The interesting bit of information is that odd-numbered fatty acids are known to serve as an accurate indication of fat intake from dairy sources such as cream and cheese. In contrast, while even-numbered saturated fatty acids still occur in food, they can also be manufactured in the body, particularly in relation to excess carbohydrate and alcohol intake. So their levels in the body cannot be tied very closely to intake of particular foods or food group.

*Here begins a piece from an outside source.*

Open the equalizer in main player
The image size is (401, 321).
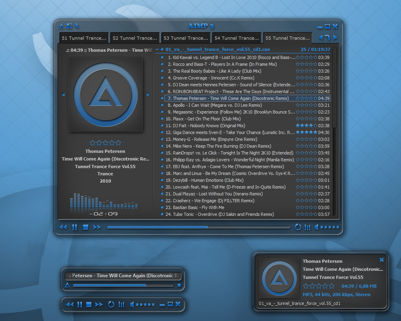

The major finding of this study was that saturated fatty acids with odd numbers of carbon atoms (15 and 17) appeared to have a protective effect on the development of type 2 diabetes. While those who had higher levels of saturated fatty acid with even number of carbon atoms were at greater risk of type 2 diabetes.
These remarkable findings add to a growing body of evidence in recent times, which has started to question the traditional link between increased saturated fat consumption and risk for chronic diseases such a type 2 diabetes and heart disease.
Forouhi NG, et al. Differences in the prospective association between individual plasma phospholipid saturated fatty acids and incident type 2 diabetes: the EPIC-InterAct case-cohort study. Lancet Diabetes Endocrinol. 2014;S2213-8587(14):70146-9.